Course Central > CMPT 275 > assignment standards
CMPT 275: Networking II
SPRING 2012 (DRAFT PAGE)
Assignment Preparation Standards and Expectations
- Assignments should be neat and easy to read.
- All non programing assignments will be typed (not hand written) and submitted electronically as a single Word or Open Office File (not PDF, we cannot add comments to a PDF file). Clear scans of hand drawn diagrams or hand written equations may be included in your word or open office file.
- Assignments may include programming problems and other types of non programming problems
- Programming problems
- Program listings should be fully documented
- You must submit a compilable electronic copy of your program listing to the submission server. The TA will use this electronic copy to test your program for particular cases.
- Please keep in mind that any program written as part of the solution for an assignment must work in the CSIL Lab environment, . It is entirely your responsibility to test this. If it works at home, but doesn't work in the CSIL Lab, you will receive reduced or no credit for your solution
- Non Programming problems and program development information (algorithms, test plans ...)
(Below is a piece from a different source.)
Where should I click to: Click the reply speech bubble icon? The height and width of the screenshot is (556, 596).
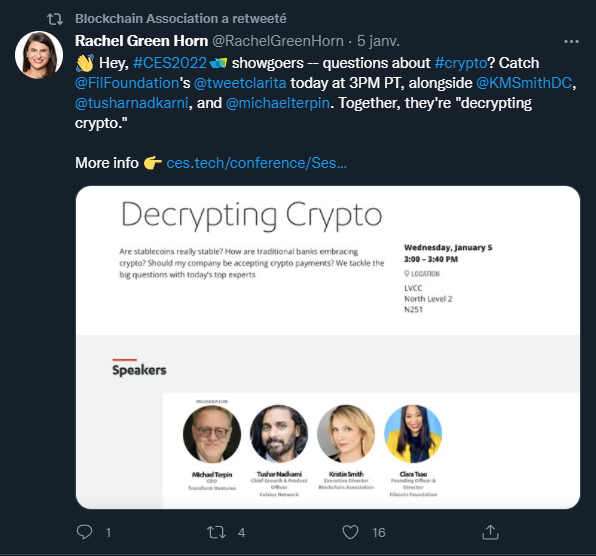point(84,532)
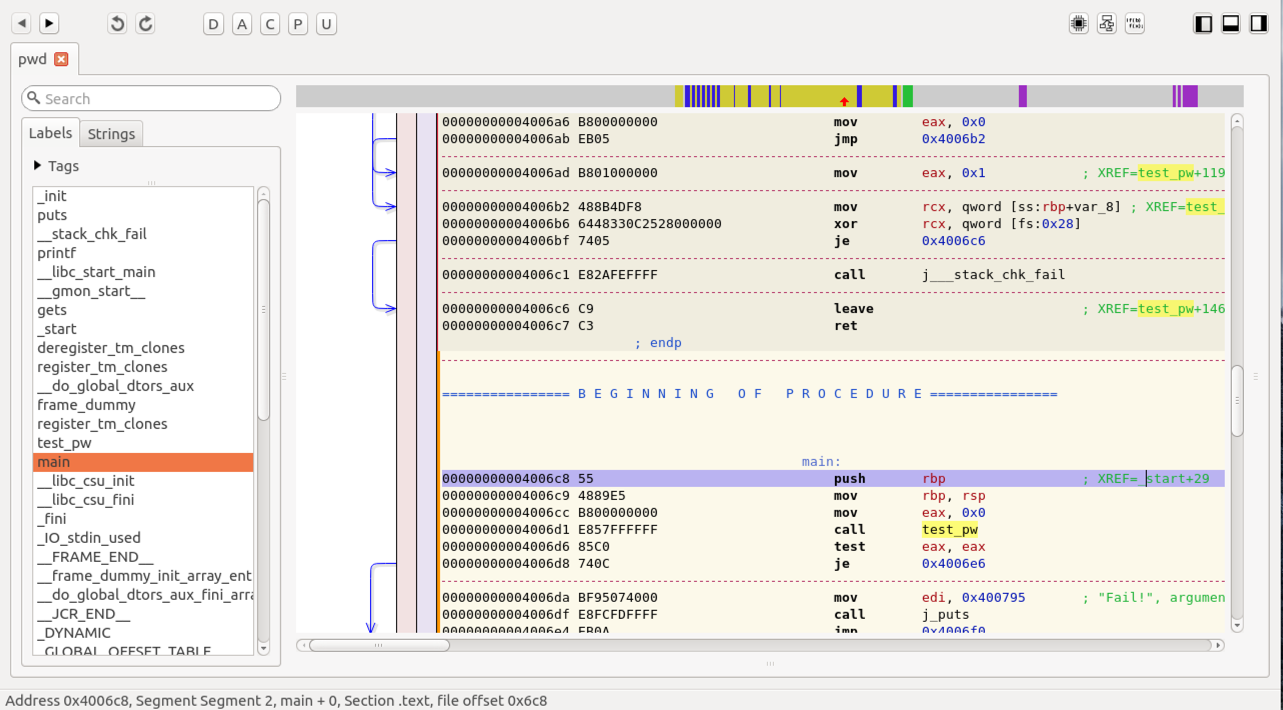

- The steps and logic used to arrive at the solution must be included
- Answers should be typed, equations may be handwritten or typed
- Diagrams may be computer generated or hand drawn (please use a ruler or template for hand drawn diagrams)
- Diagrams should be clearly labeled
- Clear explanations of the solution should accompany equations and diagrams
- Programming problems
- When grading a solution to an assignment or examination problem the following will be considered:
- The correctness, completeness and efficiency of your solution/program. (Does it give the correct solution in all cases, even trivial or special cases?)
- The quality of your explanation/documentation of your solution/program. (Have you clearly explained the process and techniques that you used to create your solution? Have you clearly explained the operation or derivation of your solution?)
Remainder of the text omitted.